Casey Mittelstadt doesn't have to go far for advice. The man who sits to his right in the Buffalo Sabres' locker room can relate to what Mittelstadt is experiencing during his first full season in the NHL.
Like Mittelstadt, Sabres winger Kyle Okposo was 19 years old when he broke into the league with the New York Islanders. He struggled to adapt to the nuances of playing at the highest level and spent much of his first season in Brockport of the AHL.
They're two of the best high school hockey players in Minnesota history and both played for the University of Minnesota, albeit a decade apart. They now skate alongside each other with the Sabres, joining Conor Sheary to form a line that frustrates opponents all over the ice. The transition wasn't always easy for the youngest of the three linemates, though. Mittelstadt, who turned 20 last week, struggled in the defensive zone at the season's onset.
Like Okposo, the former top draft pick was quick to adapt and became a catalyst in the Sabres' resurgence.
"It’s been good for me," Mittelstadt told The Buffalo News on Tuesday morning. "I never had too much trouble offensively. I think just focusing on the D zone and obviously if you play well in the D zone you have the puck more and you get to make more plays. That’s what I like to do. It’s been a bit of an adjustment, but it’s gone pretty smooth."
Mittelstadt admitted he didn't start the season how he wanted. He had one point through nine games and had back-to-back minus-2 ratings against the Anaheim Ducks and Montreal Canadiens last month. His ice time dipped to 9:44 when Buffalo lost to the Columbus Blue Jackets in overtime, 5-4.
Unlike Okposo, Mittelstadt's a centerman. He doesn't have the advantage of remaining down low in the defensive zone. Mittelstadt must know where his fellow forwards are at all times and adjusting his position accordingly. Phil Housley wants his players to be aggressive on the forecheck, but that requires awareness and patience from the center.
Mittelstadt struggled with the latter early. He's always been gifted with the puck, earning the title of Minnesota Mr. Hockey as a senior at Eden Prairie High School 40 minutes southwest of Minneapolis. The Sabres chose Mittelstadt with the eighth overall pick in the 2017 draft, and Mittelstadt had 30 points in 34 games for the University of Minnesota before beginning his professional career.

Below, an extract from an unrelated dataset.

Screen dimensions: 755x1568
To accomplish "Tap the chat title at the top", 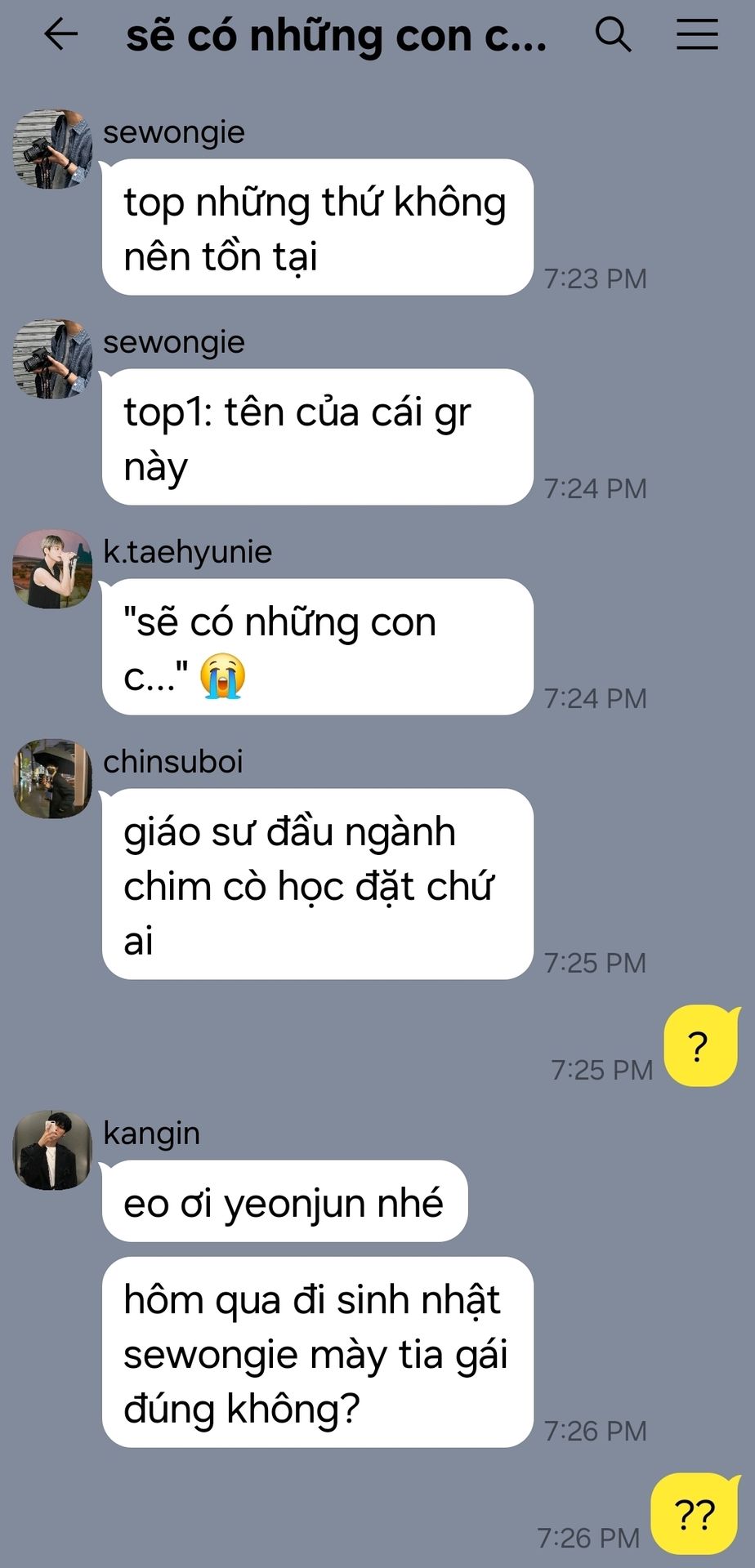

He's always looking for an opportunity to create offense. Focusing too much on that in the defensive zone can be compromising, though. During those October struggles, Mittelstadt watched video following games to evaluate his own play, particularly on defense. That's when he noticed that impatience creeping in.
"I didn’t think it was bad," Mittelstadt said. "For me at least, once I kind of see it and know where I’ve got to be and know what I’ve got to do it’s usually a pretty quick adjustment. Probably took a few games, but I feel like I’ve been pretty comfortable in the D zone for a while and getting to make plays. Getting to play against better players has made it more comfortable for me."
Entering Tuesday's game, Mittelstadt had four goals and four assists in 24 games. There were many heroes during the Sabres' ascent in the Atlantic Division this month – Mittelstadt included. Among those who played in each win prior to Tuesday, Mittelstadt was on the ice for the fewest scoring chances against.
He's also had four takeaways in those nine games, only two fewer than Jack Eichel for the team lead. Mittelstadt's been a force without the puck. Opponents aren't catching him out of position. He, Okposo and Sheary have closed down passing lanes and are thriving in transition.
The goals aren't coming as frequently as they'd like, but Mittelstadt has been dynamic with the puck. Okposo, who scored 18 goals as a rookie amid an Islanders rebuild, expressed admiration for what Mittelstadt's accomplished thus far.
"He's probably handled it a lot better than I did," Okposo said with a chuckle. "With Casey, I think he’s doing a really good job. He’s only going to get better. I really love playing with him. I think we have a lot more to give on the ice, offensively for sure, but I think we’ve done a really good job defensively. That part of his game is really growing. Offensively, the points are going to come. He thinks the game at an elite level."